Sure, you'll walk them around and give them instructions before you leave, but your babysitter, particularly if it's his or her first time in your home, will likely not remember everything you say. Instead, if you need to instruct them on how to operate the 16 remotes to your TV (so they can occupy themselves when the kids go to bed), leave instructions on the coffee table. Have a security alarm? Definitely leave instructions for this. Some people may panic at the thought of accidentally setting it off, so having something to look at to arm/disarm is great.

3. Disclose any pets up front.
Usually, babysitters won't mind terribly having to feed a dog or your goldfish. There are instances, however, when this could be a problem. You definitely don't want to wait until he or she shows up to your house to figure this out! Some may suffer from allergies (like myself - very allergic to cats!), while others may have a fear of certain animals. Sometimes, the animal itself may be welcome, but your specific animal may be too much for them (sorry, but you know who you are. Sometimes animals are just out of control and it's only endearing to you!). It's not fair to ask them to babysit one child, when the animal makes it feel like 3. Just be considerate.

4. Be home when you say you will.
This one is important. Not only is coming home on time important, but you don't know what else your babysitter has planned for that day or night. It is not fair to assume that they have blocked off their entire night for you and your children, when they actually may have plans to meet with a friend, or to go home and get some school work done. Just as you would always be on time for business meetings or doctor appointments (or at least call with an apology if you know you're running late), your babysitter deserves the same courtesy.

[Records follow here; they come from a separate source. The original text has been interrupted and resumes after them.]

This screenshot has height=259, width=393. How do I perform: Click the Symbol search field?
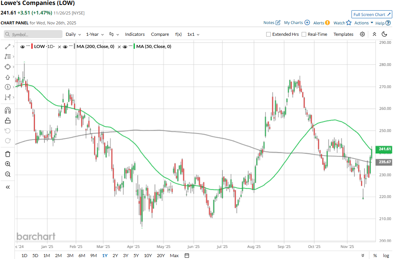click(33, 34)
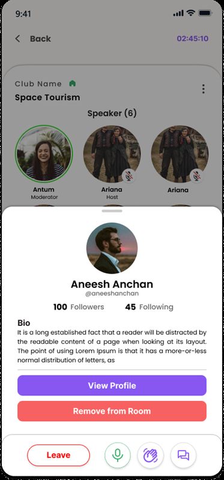
Task: Tap the bottom sheet drag handle
Action: pos(112,211)
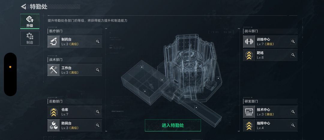
Task: Inspect 工作台 with its magnifier icon
Action: [x=98, y=70]
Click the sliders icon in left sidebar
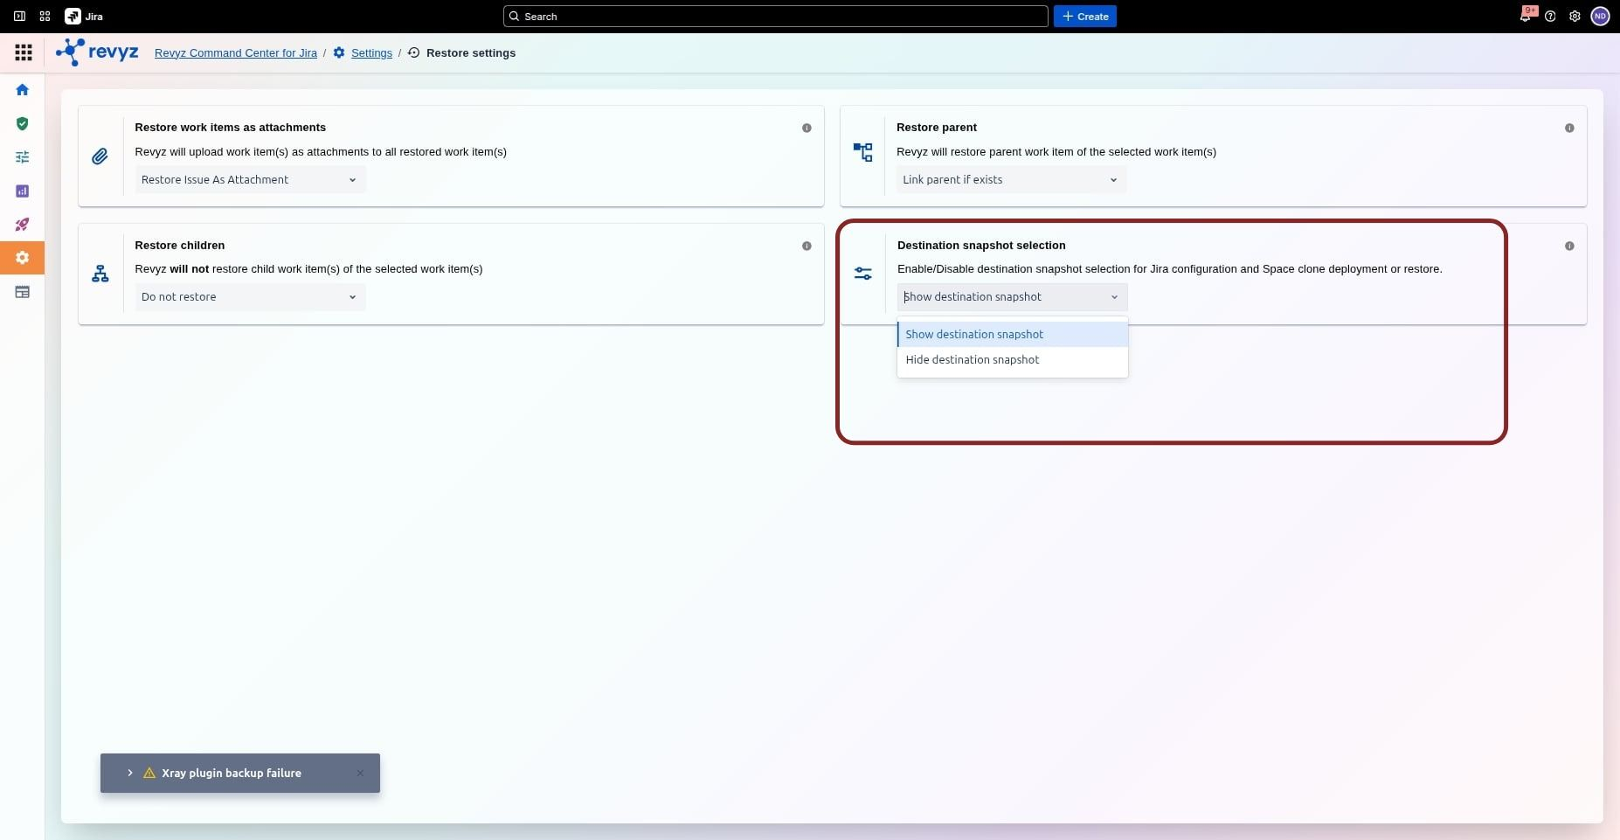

5. Don't ask your babysitter what they want to be paid.
Aaaawkward. Sure, this is a dream question for us to be asked at work, but for a 15 year old, they want as much as you'll give them! Duh. Odds are, however, they'll probably ask for too little. And you don't word getting around that you're the parents taking advantage of cheap labor. If you're hiring babysitters, it's your responsibility to keep up with what the average hourly rate is in your area. Talk to other parents that you're comfortable with, and ask what they pay on average. I know that seems to be a personal question, but this is something you'll want to stay on top of if you want to find ready and willing people to come watch your kids when you need them. Also, be sure to pay extra when warranted. These instances could include: asking them to watch a pet; if they end up watching the neighbor's kid, too; if you arrive home late; if you expect them to tutor your child during homework; if you ask them to do household chores; etc.


These tips are taken from my experiences growing up, and trust me, my friends and I did talk about our experiences babysitter - the good, the bad and the ugly. We wanted to let others know when they should turn down a job for various reasons, so be sure that you're making your babysitters feel comfortable and valued. They will return the favor, trust me. And if there's ever anyone you want to treat well, isn't it someone who keeps your children safe and cared for when you can't be there to do so?


What other tips would you add for parents?